The Value of Comments

Over the past week we have spent time reading award-winning and nominated student blogs on EduBlogs. The idea was to expose my students to other student’s blogs as the first step to becoming a better blogger by reading and getting ideas from others. While we explored other blogs, I encouraged the students to think about their own posts and to try commenting on a post or two that they enjoyed reading or found of interest to them

This coming week we will be working on perfecting our commenting skills. Commenting is a great way to help build a learning network while engaging in more critical thinking and reflection. But, first we will turn back again to the LangWitches website for great tips on how to improve the skill of commenting.

Credit: Silvia Rosenthal Tolisano, LangWitches
Credit: Silvia Rosenthal Tolisano, LangWitches

LangWitches provides simple tips for commenting along with samples of good and poor commenting reminding us that blog comments are not the same as other social media messages. LangWitches provides the following tips on model commenting:

  • Read comments (…lots of comments) to learn to distinguish between poor, mediocre and quality comments.
  • Model commenting to your students by leaving QUALITY comments on their blogs
  • Avoid comments, such as “Great job”, “Way to go”, or “I really liked what your wrote”…
  • Commenting is about continuing a conversation started in a blog post.
  • Commenting is about helping to (potentially) push the author of the post in a new direction, give a new perspective or connect them to new resources.
  • Commenting is about relating the thoughts, ideas, experiences or resources of the blog author to your own. Sharing them will paint a better picture of the issue, perspectives, or research.
  • Ask yourself if your comment CONTRIBUTED to the conversation, the learning of the author or other readers?
  • 21st century skills include critical thinking, problem solving and QUESTIONING. The comment section of a blog is a great place to practices these skills in an authentic environment.

As the teacher, I must also keep these tips in mind and model when I reply to my students. It will be tempting to make comments that affirm their work in general like “great post“, but if I do that I need to make sure that my comments also go deeper by engaging with the content of their blog to add to their conversation and their learning.

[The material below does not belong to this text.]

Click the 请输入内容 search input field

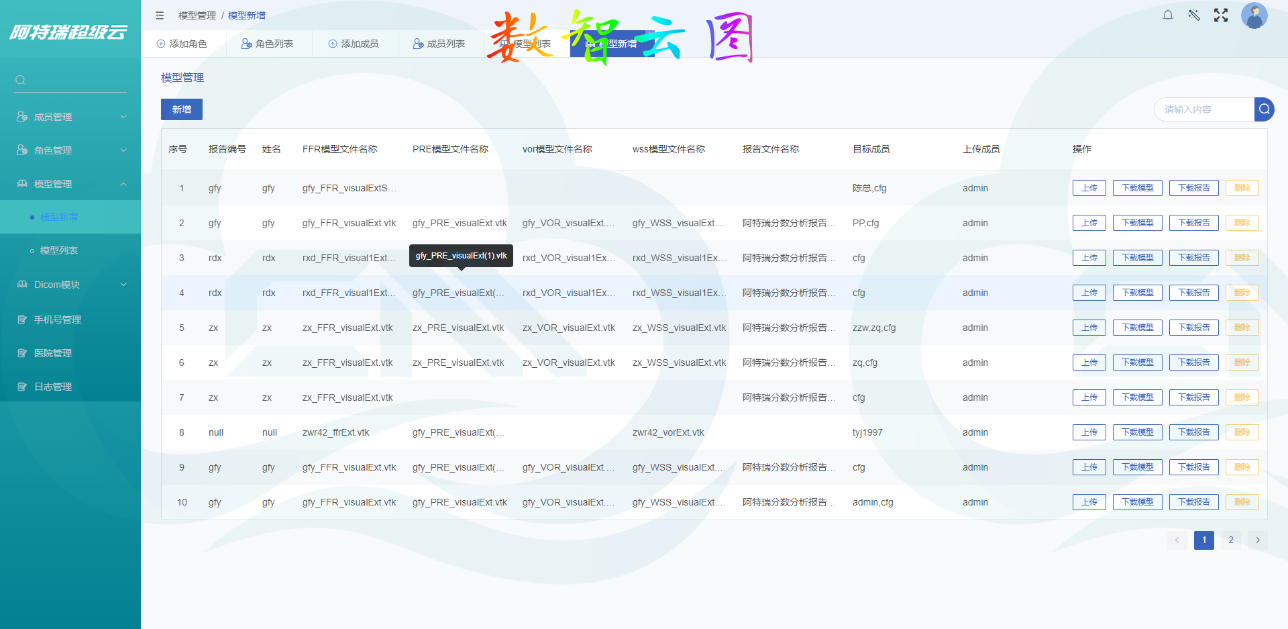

I feel that in the beginning my comments might be more technical and then will evolve into comments that are more engaging on their topic. I think I have to do both so they get the feedback they need on the technical stuff plus the engagement to push their thinking on their chosen post topic.

Keep things simple to start. This video from yourwonderfulteacher of elementary students  is helpful no matter what grade level you are learning how to blog and comment at.

Blog writing and comment writing are both important parts to improving the quality of our blogs and engaging with others. My goal for this week is to comment 2 times for each of my students keeping the model tips in mind. I`m excited to see how my students respond to my comments and from others as we practice this skill though-out the week.





8 thoughts on “The Value of Comments

  1. My students and I refer to comments as either “dead end” comments that end the conversation, or “highway” comments that continue the conversation by providing advice, asking a question, or making a connection. Do you have parents commenting as well on blog posts? I’ve found that parents are sometimes the worst for providing the “great job” type of comments. I love that you’ve set a goal to comment on your students’ work 2 times this week. I n my opinion, modelling great comments is the best teaching tool for students and parents.

    Liked by 2 people

    1. Thanks for the encouragement Erin, I also really like your dead end and highway analogy. I must borrow that tomorrow. No parents yet, but something to consider for the future. Would be a good way to get them engaged in their child’s work, but it does not sound like the understand how to continue the conversation.


  2. Yeah! I’m trying to avoid comments kind of the third point mentioned: “Avoid comments, such as “Great job”, “Way to go”, or “I really liked what your wrote”…”. I’m trying to understand deeply so that my comment can make the conversation goes on. However, seems my this comment is nonsense again…lol

    Liked by 2 people

  3. Thank you. I have learned some important points about commenting from this post. As an LRT I do not usually have the opportunity to model blogging and commenting in this way with my students. (Something to think about for the future). I think that I do many of these things, but will work on extending the conversation further.